Sally made landfall early Wednesday near Gulf Shores, Alabama, as a Category 2 storm
on the five-step Saffir-Simpson scale of intensity.

As of late Wednesday, it was moving north at 15kmh after being downgraded to a tropical depression, the US National Hurricane Centre (NHC) said, with maximum winds of 55kmh.

The storm is believed to have killed one person in Alabama.

"We had a body wash up, we believe it was hurricane related, but we have no definitive proof of that right now," said Trent Johnson, a police lieutenant in Orange Beach, Alabama. The person was local to the area, but has not yet been publicly identified, Johnson said.

Some parts of the Gulf Coast had been inundated with more than 60cm of rain as the slow-moving storm flooded communities.

The coastal community of Pensacola, Florida, suffered up to 1.5m of flooding, and travel was cut by damaged roads and bridges. More than 570,000 homes and businesses across the area were without power as the storm knocked over stately oak trees and tore power lines from poles.

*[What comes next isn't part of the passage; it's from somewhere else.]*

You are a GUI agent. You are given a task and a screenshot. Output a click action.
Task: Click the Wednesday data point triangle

Several residents along the Alabama and Florida coasts said damage caught them off guard. By late Wednesday, the floodwaters had started to recede.

"It was just constant rain and wind," said Preity Patel, 41, a resident of Pensacola for two years. "The water drained pretty quickly, thankfully. It's just cleanup now."

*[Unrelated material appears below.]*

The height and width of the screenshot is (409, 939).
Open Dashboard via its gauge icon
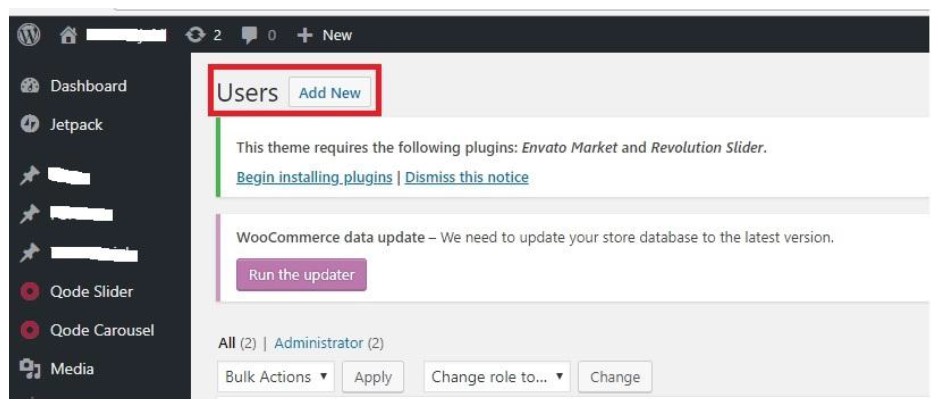point(29,86)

A section of the Pensacola Bay Bridge, known also as the Three Mile Bridge, is missing a "significant section", Florida Governor Ron DeSantis said at a press conference.

A US flag flies from a boat damaged by Hurricane Sally in Pensacola, Florida, on Sept 16, 2020. PHOTO: REUTERS

'HURRICANE AFTER HURRICANE'

On landfall at Gulf Shores, Sally's winds were clocked at 169kph. Along the coast, piers were ripped away by the storm surge and winds.

Electrical crews from other states arrived in Pensacola as utilities began restoring power to about 570,000 homes and businesses in Alabama and Florida, according to local utilities.

"This year we've just got hurricane after hurricane," said Matt Lane, 23, a member of a crew from New Hampshire Electric Coop, who arrived late Tuesday directly from Hurricane Laura recovery efforts in Texas.

Sally is the 18th named storm in the Atlantic this year and the eighth of tropical storm or hurricane strength to hit the United States. There are currently three other named storms in the Atlantic, highlighting one of the most active Atlantic hurricane seasons on record.

"We've only got one name left," said Jim Foerster, chief meteorologist at DTN, an energy, agriculture and weather data provider, referencing the procedure to name storms and the prospect of running out of letters. "That's going to happen here soon, Wilfred, and then we'll be into the Greek alphabet."

Hurricanes have increased in their intensity and destructiveness since the 1980s as the climate has warmed, according to researchers at the US National Oceanic and Atmospheric Administration. Climate change is also a factor in the increasing frequency of record-breaking wildfires plaguing the western United States, scientists say.

Damage from Sally is expected to reach US$2 billion to US$3 billion (S$2.72 billion to S$4.1 billion), said Chuck Watson of Enki Research, which tracks tropical storms and models the cost of their damage. That estimate could rise if the heaviest rainfall happens over land, Watson said.

As the storm moved east and inland, ports on the western Gulf Coast were reopened to travel and energy companies were beginning to return crews to offshore oil platforms.

Sally shut more than a quarter of US Gulf of Mexico offshore oil and gas production. Two coastal oil refiners halted or slowed operations, adding to existing outages from last month's Hurricane Laura and pandemic-related demand losses.